Background
The robots.txt file provides guidance to the search agents (from Google, Yahoo, MSN, etc.) on how to search your web site. Well-behaving search agents (aka “bots”, “crawlers”, or “spiders”) look for a robots.txt file in the root directory of the web site in order to determine permissions, restrictions, or hints for properly crawling and indexing the site. Observance of the controls expressed in a robots.txt file is strictly voluntary on the part of the search agents and is not a substitution for appropriate security measures on any sensitive information.

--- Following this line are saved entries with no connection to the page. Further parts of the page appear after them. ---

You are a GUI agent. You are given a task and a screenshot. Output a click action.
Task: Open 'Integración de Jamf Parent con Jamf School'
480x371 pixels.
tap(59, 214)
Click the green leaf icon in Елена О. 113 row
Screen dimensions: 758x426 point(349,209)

The robots.txt file is intended to be read and processed only by the automated search agents. The rules expressed in the file do not apply to users visiting the site with a typical web browser (e.g. Internet Explorer, FireFox, Safari, etc.).
File Format
The format of a robots.txt file consists of a minimum of one record. Each record consists of a series of directives with one or more User-agent directives followed by one or more Disallow directives. There can be only one directive specified per line, and it should be in the format of <directive>: <value>. Comments are specified by a leading “#” character.

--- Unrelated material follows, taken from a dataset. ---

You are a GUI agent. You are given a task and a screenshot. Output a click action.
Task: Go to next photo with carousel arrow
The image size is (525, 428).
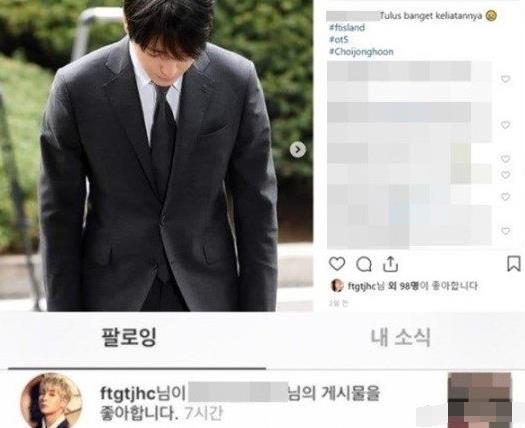tap(298, 150)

While there are a number of other possible directives that can be specified within a record, the minimum required are a User-agent and a Disallow directive.
Location
The search agent looks for the robots.txt file at the root of the web site. If the server is running more than one site, then one file should be created for each site. The exact location may vary depending on the site configuration, but this can be checked in the Server Admin application. (Select the “Web” service, click on the “Sites” icon, and note the “Web Folder” value for each Domain Name.)
Basic Directives
User-agent
The User-agent directive consists of either the name of a search agent or the wildcard character (“*”). The wildcard character indicates the rule set applies to all search agents and can only be specified once in the robots.txt file.
Disallow
The Disallow directive follows the User-agent directive and specifies a path (either partial or full) that should not be accessed by the search agent. Multiple paths may be specified by using multiple Disallow directives within a record. Multiple paths should not be specified within a single Disallow directive. The value of the directive may be left blank to indicate there are no agent restrictions.
Additional Directives
There are a number of additional directives that may be specified in a record, but not all of them are recognized by the various search agents. The only directives that seem to be universally parsed are the basic directives — User-agent and Disallow.
Crawl-delay
The Crawl-delay directive specifies a delay (in seconds) between requests by a search agent. The delay can be used to help prevent an aggressive search agent from overloading the site by issuing requests too rapidly.
Visit-time
The Visit-time directive specifies the acceptable time range for a search agent to crawl the site. This can be used to defer any search traffic that might otherwise occur during peak traffic times. The times specified are in 24 hour (military) format and are based on GMT. (e.g. “2200-0530″ would advise search agents to crawl the site from 10:00pm to 5:30am GMT.)
Request-rate
The Request-rate directive is similar in effect to the Crawl-delay directive however instead of specifying an absolute time between requests a rate is used. For example, a rate of 1/30 indicates a maximum of 1 request should be issued every 30 seconds. In addition, time of day restrictions can also be specified which can be used to provide a more flexible policy with different rates for different times of day.
Comment
The Comment directive can be used instead of the comment delimiter (“#”). The Comment directive is intended to be returned to the administrator of the search agent and should contain a statement of the site’s crawl policy.
Allow
The Allow directive provides an exception into an otherwise disallowed area of the site. This may provide a means whereby a search agent can bypass restrictions in order to access deeply-nested content.
Robot-version
The Robot-version directive specifies which version of the Robot Exclusion Standard the rule set observes. It is intended primarily for site documentation purposes.
Examples
Open Access
The wildcard User-agent indicates the record applies to all search agents and the blank Disallow value means there are no restrictions.
User-agent: *
Disallow:
Blocked Access
The wildcard User-agent indicates the record applies to all search agents and the specification of the root directory (“/”) restricts the search agent from all content.
User-agent: *
Disallow: /
Multiple Restrictions
The wildcard User-agent indicates the record applies to all search agents and the Disallow directives restrict the search agents from content in the /doc/private and /cgi-bin directories.
User-agent: *
Disallow: /doc/private
Disallow: /cgi-bin
Timed Access
The wildcard User-agent indicates the record applies to all search agents and the Disallow directive restricts the search agents from content in the /doc/private directory. The Visit-time directive advises the search agent to only attempt to crawl the site betwen 11:00pm and 4:30am (GMT).
User-agent: *
Disallow: /doc/private
Visit-time: 2300-0430